I think what will be really interesting about this is how people think about data privacy and advertising, because the cost/benefit will become a lot clearer. Right now, Facebook could come to your house and kick you in the crotch and you’d smile and say thank you, may I have another.
But that won’t be the case when it becomes easy to leave.
And on the flip side, people complain about advertising and services selling their public data. But when given the choice between a crappy user experience on some open source platform, vs an excellent experience built by a talented/expensive product team that uses ads to pay for it — what will people choose?
There’s actually already an example of this today. Do you choose Google Maps, with ads and tracking and evil overlord undertones, or the free and open source OpenStreetMap?
I think this is going to be a great new era of the internet. Consumers will be granted a new freedom to switch (without downsides), and as a result the social networks know they won’t be able to get away with as much crap as they do now.
May the best product win.
BIP39
I learnt about BIP39 this week. I’m not going to bother explaining anything about it (other than say it involves a list of 2048 words, in several languages), but I’d like to share that Google translates word 541 on the Japanese list into ‘bullshit’.

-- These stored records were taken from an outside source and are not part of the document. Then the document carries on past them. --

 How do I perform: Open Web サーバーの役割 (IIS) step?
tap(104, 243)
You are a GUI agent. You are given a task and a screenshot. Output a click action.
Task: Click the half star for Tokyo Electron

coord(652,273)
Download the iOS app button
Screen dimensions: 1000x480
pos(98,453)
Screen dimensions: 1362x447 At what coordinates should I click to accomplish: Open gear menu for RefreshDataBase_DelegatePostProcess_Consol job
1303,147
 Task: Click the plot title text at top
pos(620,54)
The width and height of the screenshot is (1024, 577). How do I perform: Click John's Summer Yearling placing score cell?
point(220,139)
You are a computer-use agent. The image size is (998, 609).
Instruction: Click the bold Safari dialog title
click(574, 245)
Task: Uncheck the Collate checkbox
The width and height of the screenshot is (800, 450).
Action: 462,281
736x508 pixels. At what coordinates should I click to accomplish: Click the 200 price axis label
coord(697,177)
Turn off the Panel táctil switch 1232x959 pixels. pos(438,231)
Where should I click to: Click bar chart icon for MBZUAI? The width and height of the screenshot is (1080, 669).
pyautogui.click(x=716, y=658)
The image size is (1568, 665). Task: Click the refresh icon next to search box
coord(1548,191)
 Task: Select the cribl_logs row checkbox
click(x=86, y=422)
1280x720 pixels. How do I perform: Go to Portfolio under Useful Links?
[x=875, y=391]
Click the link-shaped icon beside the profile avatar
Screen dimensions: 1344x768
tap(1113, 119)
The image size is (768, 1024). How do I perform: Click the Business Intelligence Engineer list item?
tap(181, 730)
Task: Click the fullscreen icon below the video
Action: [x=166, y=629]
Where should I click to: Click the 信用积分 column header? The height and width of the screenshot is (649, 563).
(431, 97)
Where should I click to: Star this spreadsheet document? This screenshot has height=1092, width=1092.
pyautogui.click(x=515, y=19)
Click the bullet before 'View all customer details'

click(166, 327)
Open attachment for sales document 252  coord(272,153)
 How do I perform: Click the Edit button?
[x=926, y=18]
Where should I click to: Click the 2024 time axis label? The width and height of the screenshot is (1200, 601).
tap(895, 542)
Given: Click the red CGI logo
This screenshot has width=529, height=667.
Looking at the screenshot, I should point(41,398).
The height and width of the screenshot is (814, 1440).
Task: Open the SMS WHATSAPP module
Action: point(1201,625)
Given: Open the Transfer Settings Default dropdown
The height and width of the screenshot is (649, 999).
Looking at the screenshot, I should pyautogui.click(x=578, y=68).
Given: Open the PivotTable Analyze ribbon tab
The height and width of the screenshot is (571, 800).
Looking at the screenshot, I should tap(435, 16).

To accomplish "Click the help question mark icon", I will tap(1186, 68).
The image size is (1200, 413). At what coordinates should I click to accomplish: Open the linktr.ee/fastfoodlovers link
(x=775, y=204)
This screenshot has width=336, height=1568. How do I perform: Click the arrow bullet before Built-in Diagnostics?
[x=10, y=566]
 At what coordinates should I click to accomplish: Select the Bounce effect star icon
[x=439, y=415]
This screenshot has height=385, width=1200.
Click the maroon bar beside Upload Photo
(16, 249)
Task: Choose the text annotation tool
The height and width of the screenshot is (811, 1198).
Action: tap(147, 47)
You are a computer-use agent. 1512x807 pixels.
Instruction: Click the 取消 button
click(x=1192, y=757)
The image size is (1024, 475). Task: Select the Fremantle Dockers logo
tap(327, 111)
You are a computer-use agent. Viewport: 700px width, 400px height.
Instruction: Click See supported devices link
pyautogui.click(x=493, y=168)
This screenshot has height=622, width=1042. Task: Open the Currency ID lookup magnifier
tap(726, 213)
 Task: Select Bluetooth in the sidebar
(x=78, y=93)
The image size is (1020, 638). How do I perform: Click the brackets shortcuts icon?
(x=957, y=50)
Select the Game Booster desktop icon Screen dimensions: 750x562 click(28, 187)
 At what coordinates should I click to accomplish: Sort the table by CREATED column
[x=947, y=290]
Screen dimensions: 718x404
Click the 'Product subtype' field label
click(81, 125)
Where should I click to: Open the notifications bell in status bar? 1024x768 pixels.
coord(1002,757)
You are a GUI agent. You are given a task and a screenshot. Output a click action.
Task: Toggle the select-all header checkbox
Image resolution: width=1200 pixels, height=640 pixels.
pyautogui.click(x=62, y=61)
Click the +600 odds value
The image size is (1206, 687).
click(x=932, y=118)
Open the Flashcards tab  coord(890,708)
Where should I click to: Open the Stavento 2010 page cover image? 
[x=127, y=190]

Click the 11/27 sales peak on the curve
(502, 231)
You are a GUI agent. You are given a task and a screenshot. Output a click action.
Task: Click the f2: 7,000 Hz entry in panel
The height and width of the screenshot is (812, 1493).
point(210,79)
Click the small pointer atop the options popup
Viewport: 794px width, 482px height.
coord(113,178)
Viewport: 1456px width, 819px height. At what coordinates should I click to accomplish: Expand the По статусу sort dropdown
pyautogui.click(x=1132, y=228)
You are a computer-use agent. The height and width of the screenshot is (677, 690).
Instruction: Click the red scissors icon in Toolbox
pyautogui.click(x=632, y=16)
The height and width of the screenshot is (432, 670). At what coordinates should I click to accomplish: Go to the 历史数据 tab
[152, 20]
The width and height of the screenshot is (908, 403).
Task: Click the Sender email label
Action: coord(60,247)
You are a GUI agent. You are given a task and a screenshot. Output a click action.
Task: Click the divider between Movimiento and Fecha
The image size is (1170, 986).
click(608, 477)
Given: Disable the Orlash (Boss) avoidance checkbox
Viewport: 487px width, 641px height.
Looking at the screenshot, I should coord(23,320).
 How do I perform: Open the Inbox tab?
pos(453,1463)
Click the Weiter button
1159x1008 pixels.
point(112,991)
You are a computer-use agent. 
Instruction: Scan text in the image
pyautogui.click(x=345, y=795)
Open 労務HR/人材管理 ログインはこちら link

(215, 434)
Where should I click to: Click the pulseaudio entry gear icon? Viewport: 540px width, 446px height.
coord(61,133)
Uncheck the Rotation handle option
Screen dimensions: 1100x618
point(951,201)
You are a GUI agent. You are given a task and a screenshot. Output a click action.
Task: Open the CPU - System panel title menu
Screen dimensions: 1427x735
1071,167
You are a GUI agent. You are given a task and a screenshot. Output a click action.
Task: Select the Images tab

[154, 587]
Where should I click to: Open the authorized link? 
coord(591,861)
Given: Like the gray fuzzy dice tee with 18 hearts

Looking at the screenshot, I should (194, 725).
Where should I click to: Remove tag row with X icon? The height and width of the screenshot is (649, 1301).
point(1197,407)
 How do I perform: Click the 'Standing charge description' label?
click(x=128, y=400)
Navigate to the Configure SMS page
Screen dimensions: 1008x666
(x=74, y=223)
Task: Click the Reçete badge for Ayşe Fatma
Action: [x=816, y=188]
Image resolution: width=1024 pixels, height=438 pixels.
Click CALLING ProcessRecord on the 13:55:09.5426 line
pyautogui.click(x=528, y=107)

I don’t recall why I wanted to look at the word lists, I don’t recall why I wanted to look at the Japanese word list (I can’t read Japanese). I do know why I wanted to translate them (because I can’t read Japanese) but I don’t know how I got down to word 541.
This is the magic of the internet.
Next week
I’ve made a little spreadsheet showing the rank movement over the last three months, and filtered out all the fluff. So I’ll go through a few of these and see what catches my eye.
Ontology is clearly on the war path, currently at rank 20 with $780 million, triple where it was three months ago.
I’ve become numb to the ludicrous dollar figures. $780m. Meh.
I’m also a bit keen on the Basic Attention Token, because I had a similar idea decades ago: you should be able to watch a bunch of ads, and take a quiz on what they were about, an earn credits Then you can use those credits later when watching TV. That way you can bunch up all your ad-watching while you’re sitting on the toilet, and later watch TV uninterrupted.
If advertisers will pay 10c for 30 seconds of your undivided attention and comprehension, then a few minutes a day would pay for your Netflix.
I must have talked about this in my sleep and someone was watching my Dream Cam and stole the idea, because that’s pretty much what BAT does. Brendan Eich, the creator of JavaScript (and co-founder of Mozilla) is behind it. Among Brendan’s other achievements is getting fired from Mozilla for funding a bill to ban gay marriage. So, he wrote my favourite programming language is also a dickhead. It will be interesting to see if he can Make Advertising Great Again.
The third coin I want to take a look at is LOOM, up 89 darn spots to break into the top 100. According to them: “We don’t write whitepapers. We ship product.”
They ship the sass, too.
Thanks for persevering for so many words! Have a lovely evening.